Every Wednesday The CSPH highlights a Sexuality Professional you should keep your eye on. Their backgrounds are very diverse in order to bring attention to the wide variety of amazing people working in the field. This week we bring you Michele Sugg!
1. What do you do in the field of sexuality?
I am an AASECT Certified Sex Therapist, in private practice. Am also honored to be the President of the American Association of Sexuality Educators, Counselors and Therapists (AASECT.) Am also a Sex Therapy Advisor for The Alexander Foundation for Women’s Health.
2. Where are you based out of?
3. What is your focus? What do you do?
I primarily see couples, individuals and other relationship constellations. Issues can be around desire, arousal, orgasm, or re-working a relationship to better suit the needs of those involved. I dislike the term “dysfunction so have avoided using it here! If people are unhappy with their sex lives, love lives, sense of sexual self, I work with them towards greater comfort, clarity and satisfaction.
4. What are your particular goals and passions in the field?
I enjoy working outside of the box. Once I am less busy I would love to contribute more to the burgeoning field dedicated to the writing, research and knowledge about non-monogamy, particularly polyamory. I am passionate about making a difference in people’s lives. If you make a positive difference in just one persons life, the ripple effect is tremendous.
5. Why did you choose to work in this field?
I have always been comfortable speaking about sex. Having matured quite young, and looking older, was the one in middle and high school who bought condoms for friends. I’ve been a proponent of pleasure. There is so much that continues to interest me in the field of sexology. It is the intersection of biology, psychology, spirituality, and sociology… and so much more. As a clinical social worker, I’ve been steeped in the bio-psychosocial approach, which is a beautiful method to address sexuality.
6. Where did you go for school/training?
I got my undergraduate degree at Florida State University in Social Work (BSW,) then attended training at the Masters and Johnson Institute (1981,) then went to Boston University for my Master’s degree in Social Work, (MSW.) Working at a community mental health center in Florida, and then in Connecticut at the Yale Psychiatric Institute was excellent training. I was lucky enough to meet and work with Frank Caparulo, who nurtured my interest in sex therapy (he was trained by the Sarrel’s at Yale,) and then become clinical director of his Center for Sexual Health. He took me to my first AASECT meeting in 1987 in NYC!
7. Do you have any literature out (websites, articles)?
I am a full time clinician, not a writer. But who knows what the future will bring? My website is www.MicheleSugg.com
8. What would you recommend to future professionals attempting to get into the field?

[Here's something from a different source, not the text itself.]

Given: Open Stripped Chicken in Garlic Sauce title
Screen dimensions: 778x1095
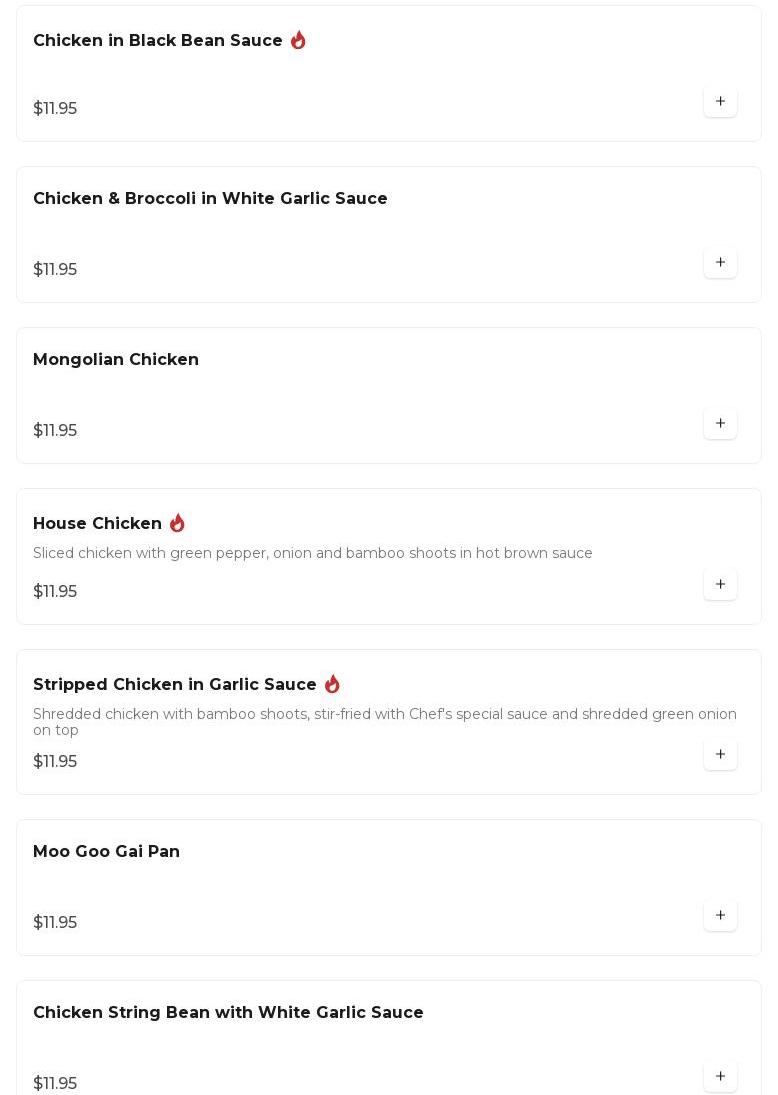Looking at the screenshot, I should pyautogui.click(x=175, y=684).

I would suggest they attend as many AASECT sponsored conferences and trainings as possible, and to approach their heroes and speak with them! We all started somewhere- make sure you connect with the people in the field with whom you have high regard. Most professionals love mentoring or helping out others, or at least pointing them in some helpful directions. I just met Jocelyn Elders- what a career highlight! She is one of my heros.
9. What is the most challenging aspect for you working in this career?
Keeping my eye on my goals, and inuring myself to criticism. Having a thick skin is a good thing in this field. There can be plenty of people who may not understand what I do, or what I’m about. Even in my own field! I have been surprised at the competitive and mean-spirited natures of some in our field. We are way too small a group to have the infighting that we do. We are well served to find our common ground and work from there. We would accomplish so much more! That is why I have been getting out to as many other sexology organizations as possible, to join with them in our common missions.
10. One must read-what would you recommend? Why?
Honestly, there are just too many! It depends on your interests and work. How about anything from Kate Bornstein, Wendy-O Matik, Peggy Kleinplatz, Charles Moser, Gina Ogden, Patti Britton, Sallie Foley, Paul Joannides, Bill Taverner, Dossie Easton, Peggy Brick, Logan Levkoff, Joe Kort, Ian Kerner, Virginia Sadock, Kathleen Dolan, Leonore Tiefer, Karen Hicks, Barnaby Barrett, Michael Foucault, Betty Dodson, Susan Kellogg-Spadt, Ralph and Barbara Alterowitz, Michael Metz, Barry McCathy, Michael Perelman, Joy Davidson, Tristan Taormino, Esther Perel…just to name a “tip of the iceberg” few!